Gestrigen-Treffen

FPÖ pilgert nach Absage allein zum Ulrichsberg

Österreich
03.09.2009 16:03
Das Bundesheer hat abgesagt, die Ulrichsberggemeinschaft gab unter dem Druck der Nazi-Devotionalien-Affäre um ihren Geschäftsführer nach - doch die Kärntner FPÖ hält weiterhin an der umstrittenen Ulrichsberg-Tradition fest. Der Abgeordnete Harald Jannach und Ex-Landesparteiobmann Franz Schwager wollen am 20. September, dem ursprünglich geplanten Termin, mit "einigen Freunden" zur Europagedenkstätte gehen.

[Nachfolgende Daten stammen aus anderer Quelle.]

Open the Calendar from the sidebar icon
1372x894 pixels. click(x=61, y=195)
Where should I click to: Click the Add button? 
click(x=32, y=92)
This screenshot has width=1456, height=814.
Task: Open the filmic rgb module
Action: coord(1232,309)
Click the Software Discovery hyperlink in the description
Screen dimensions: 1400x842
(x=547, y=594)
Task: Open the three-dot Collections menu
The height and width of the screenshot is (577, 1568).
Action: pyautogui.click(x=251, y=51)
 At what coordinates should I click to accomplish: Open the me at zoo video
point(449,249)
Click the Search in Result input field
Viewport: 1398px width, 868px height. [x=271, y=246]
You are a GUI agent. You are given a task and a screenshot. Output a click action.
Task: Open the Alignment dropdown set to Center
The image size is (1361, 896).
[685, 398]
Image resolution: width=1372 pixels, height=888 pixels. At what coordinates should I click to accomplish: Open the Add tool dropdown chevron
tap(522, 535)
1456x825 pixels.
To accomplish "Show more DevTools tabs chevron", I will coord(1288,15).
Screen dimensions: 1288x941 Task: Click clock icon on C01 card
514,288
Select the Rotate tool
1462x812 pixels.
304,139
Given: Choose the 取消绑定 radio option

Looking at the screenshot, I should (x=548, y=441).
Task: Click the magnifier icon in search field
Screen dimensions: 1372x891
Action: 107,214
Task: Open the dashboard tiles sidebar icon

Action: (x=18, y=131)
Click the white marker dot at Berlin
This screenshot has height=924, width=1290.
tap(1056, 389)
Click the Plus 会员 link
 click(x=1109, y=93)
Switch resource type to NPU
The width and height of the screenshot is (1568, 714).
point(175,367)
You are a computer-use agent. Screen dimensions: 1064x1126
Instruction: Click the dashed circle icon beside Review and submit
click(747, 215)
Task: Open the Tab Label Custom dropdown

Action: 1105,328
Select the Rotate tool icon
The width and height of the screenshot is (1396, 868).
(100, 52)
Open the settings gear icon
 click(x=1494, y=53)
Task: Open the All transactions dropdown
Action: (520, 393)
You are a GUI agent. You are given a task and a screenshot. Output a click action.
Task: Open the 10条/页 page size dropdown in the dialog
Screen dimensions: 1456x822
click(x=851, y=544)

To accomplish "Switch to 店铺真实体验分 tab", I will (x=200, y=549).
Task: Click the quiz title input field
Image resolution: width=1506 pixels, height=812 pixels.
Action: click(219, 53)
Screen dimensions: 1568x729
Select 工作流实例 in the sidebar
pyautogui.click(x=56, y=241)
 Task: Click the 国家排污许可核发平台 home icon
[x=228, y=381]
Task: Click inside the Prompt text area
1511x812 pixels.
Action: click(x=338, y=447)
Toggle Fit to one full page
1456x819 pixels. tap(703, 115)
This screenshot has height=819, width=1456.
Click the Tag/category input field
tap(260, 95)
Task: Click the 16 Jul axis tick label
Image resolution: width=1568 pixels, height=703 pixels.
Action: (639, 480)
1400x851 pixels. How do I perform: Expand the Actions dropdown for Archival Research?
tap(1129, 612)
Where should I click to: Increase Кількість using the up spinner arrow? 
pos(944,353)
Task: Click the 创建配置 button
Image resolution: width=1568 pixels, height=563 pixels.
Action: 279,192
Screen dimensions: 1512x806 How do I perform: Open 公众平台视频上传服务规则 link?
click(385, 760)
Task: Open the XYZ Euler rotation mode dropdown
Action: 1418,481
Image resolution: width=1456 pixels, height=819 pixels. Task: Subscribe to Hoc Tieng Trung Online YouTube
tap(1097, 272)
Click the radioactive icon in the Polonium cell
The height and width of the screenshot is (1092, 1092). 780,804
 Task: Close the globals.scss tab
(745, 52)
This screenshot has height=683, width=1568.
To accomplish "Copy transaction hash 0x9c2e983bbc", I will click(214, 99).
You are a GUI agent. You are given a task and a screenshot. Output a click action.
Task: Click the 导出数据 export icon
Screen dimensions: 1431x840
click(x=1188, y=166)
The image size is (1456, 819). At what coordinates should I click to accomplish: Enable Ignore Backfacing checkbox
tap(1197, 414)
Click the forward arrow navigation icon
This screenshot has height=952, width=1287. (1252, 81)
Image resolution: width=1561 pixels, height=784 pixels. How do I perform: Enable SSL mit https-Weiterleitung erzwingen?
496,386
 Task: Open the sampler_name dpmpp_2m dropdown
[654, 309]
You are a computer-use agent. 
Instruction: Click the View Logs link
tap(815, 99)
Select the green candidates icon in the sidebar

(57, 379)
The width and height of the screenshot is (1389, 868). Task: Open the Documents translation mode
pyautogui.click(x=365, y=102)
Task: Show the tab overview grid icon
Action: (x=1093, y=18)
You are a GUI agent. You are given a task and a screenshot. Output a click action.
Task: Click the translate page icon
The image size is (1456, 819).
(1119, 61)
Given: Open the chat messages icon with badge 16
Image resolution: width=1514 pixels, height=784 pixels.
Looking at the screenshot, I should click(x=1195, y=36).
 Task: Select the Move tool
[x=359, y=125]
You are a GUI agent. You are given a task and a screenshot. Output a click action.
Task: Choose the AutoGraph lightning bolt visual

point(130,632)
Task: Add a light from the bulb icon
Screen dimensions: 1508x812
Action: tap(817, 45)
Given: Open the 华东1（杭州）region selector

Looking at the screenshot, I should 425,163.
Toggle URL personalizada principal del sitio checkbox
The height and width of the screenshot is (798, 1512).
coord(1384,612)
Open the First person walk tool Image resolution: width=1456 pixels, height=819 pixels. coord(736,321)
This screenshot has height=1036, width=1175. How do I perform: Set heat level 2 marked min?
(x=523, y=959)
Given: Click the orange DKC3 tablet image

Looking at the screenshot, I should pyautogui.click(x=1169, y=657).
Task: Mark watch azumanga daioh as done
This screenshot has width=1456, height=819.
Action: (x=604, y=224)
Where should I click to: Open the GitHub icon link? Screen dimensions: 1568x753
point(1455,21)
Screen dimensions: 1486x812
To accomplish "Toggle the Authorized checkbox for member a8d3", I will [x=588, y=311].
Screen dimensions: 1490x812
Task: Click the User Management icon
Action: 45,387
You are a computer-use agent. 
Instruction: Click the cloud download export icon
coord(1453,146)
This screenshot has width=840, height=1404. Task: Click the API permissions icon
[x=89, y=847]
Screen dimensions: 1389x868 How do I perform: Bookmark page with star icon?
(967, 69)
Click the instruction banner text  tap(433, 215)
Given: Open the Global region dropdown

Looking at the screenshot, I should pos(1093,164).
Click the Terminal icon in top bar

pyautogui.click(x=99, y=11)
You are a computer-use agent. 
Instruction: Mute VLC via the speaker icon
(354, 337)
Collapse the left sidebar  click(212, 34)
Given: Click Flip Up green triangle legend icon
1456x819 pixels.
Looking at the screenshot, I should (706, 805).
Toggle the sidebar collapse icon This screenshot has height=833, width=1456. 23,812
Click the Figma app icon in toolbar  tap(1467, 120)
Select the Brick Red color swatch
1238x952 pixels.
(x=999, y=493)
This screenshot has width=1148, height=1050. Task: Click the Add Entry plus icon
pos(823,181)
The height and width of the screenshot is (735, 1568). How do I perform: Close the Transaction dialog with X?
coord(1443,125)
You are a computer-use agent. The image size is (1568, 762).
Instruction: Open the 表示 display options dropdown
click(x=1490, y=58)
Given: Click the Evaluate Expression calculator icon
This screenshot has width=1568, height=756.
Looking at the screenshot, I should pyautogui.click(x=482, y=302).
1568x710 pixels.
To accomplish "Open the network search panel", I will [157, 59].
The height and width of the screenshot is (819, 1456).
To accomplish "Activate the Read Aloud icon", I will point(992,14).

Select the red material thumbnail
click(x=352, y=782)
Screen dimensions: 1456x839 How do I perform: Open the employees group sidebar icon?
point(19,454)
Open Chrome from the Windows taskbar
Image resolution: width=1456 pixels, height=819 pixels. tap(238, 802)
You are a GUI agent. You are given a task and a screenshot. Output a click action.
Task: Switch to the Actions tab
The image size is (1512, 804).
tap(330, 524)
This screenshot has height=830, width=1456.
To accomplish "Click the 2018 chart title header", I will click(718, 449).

Verteidigungsminister Norbert Darabos (SPÖ) hatte Ende August die Unterstützung des Bundesheeres für das Treffen untersagt, nachdem bekannt geworden war, dass der Geschäftsführende Obmann der Ulrichsberggemeinschaft, Wolf Dieter Ressenig, NS-Devotionalien im Internet angeboten haben soll. 

Schwager und Jannach bezeichneten den Schritt von Darabos als "unrühmliches politisches Schauspiel" und kritisierten auch BZÖ-Landeshauptmann Gerhard Dörfler, der erklärt hatte, an dem Treffen nicht teilzunehmen, weil es ihm "zu weit rechts" angesiedelt sei. Das blaue Treffen findet nun am 20. September beim Gasthaus "Kollerwirt" statt. Es sei aber keine "eigene Ulrichsberggedenkfeier" geplant, man werde nur zur Gedenkstätte marschieren und dort einen Kranz niederlegen, erklärten Jannach und Schwager.